● What you should do
Replace "icon" with "symbol" in the items from the line with "You are a GUI" to the line with "click(439, 17)", and give back only those lines with nothing else changed. Leave the pictures out.

● Recorded information
▶

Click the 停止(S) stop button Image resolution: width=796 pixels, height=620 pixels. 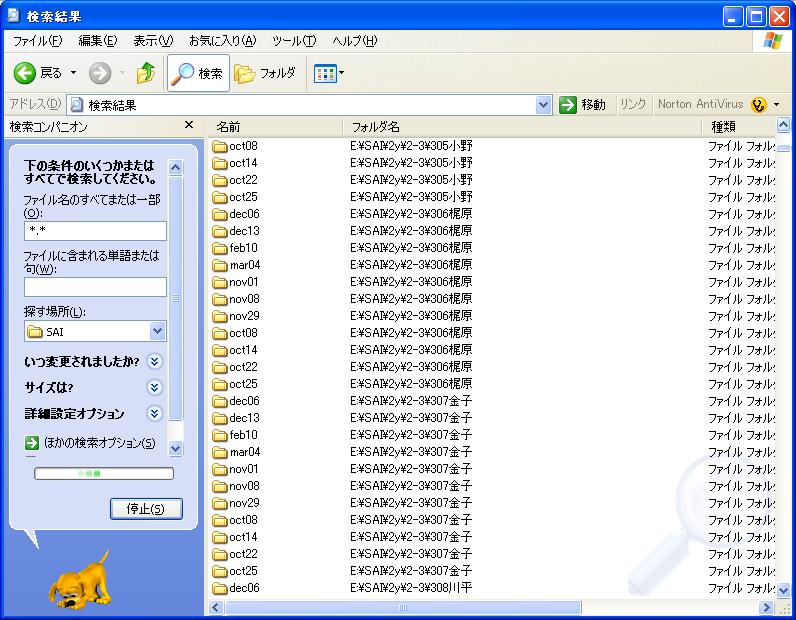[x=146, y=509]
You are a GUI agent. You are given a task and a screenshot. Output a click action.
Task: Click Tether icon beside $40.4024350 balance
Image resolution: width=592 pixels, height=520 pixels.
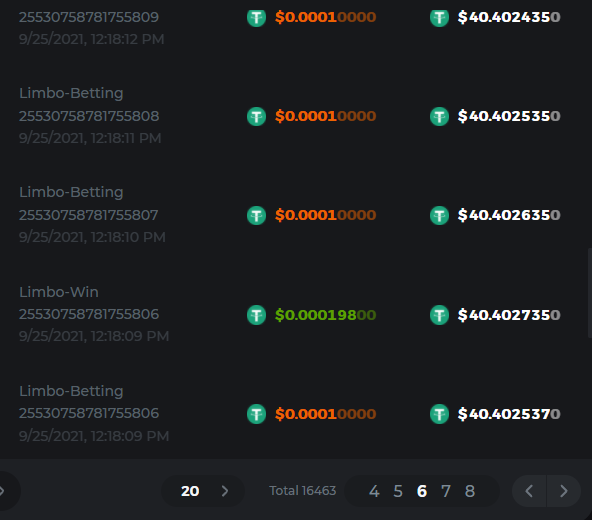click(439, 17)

◀
▶

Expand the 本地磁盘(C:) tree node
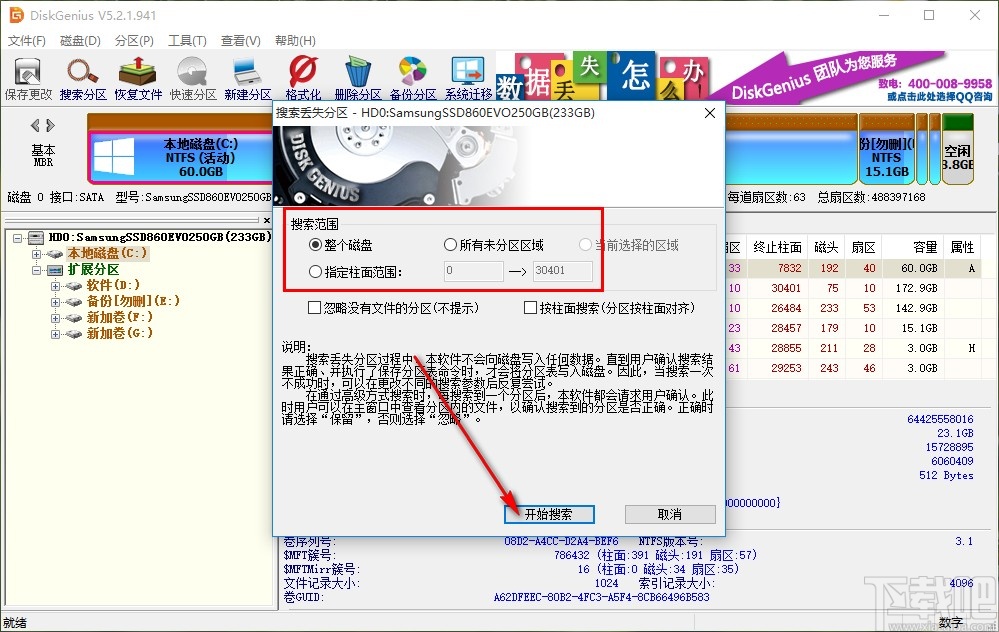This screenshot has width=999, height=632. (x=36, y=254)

◀

● Result of this exercise
You are a GUI agent. You are given a task and a screenshot. Output a click action.
Task: Click Tether symbol beside $40.4024350 balance
Image resolution: width=592 pixels, height=520 pixels.
click(439, 17)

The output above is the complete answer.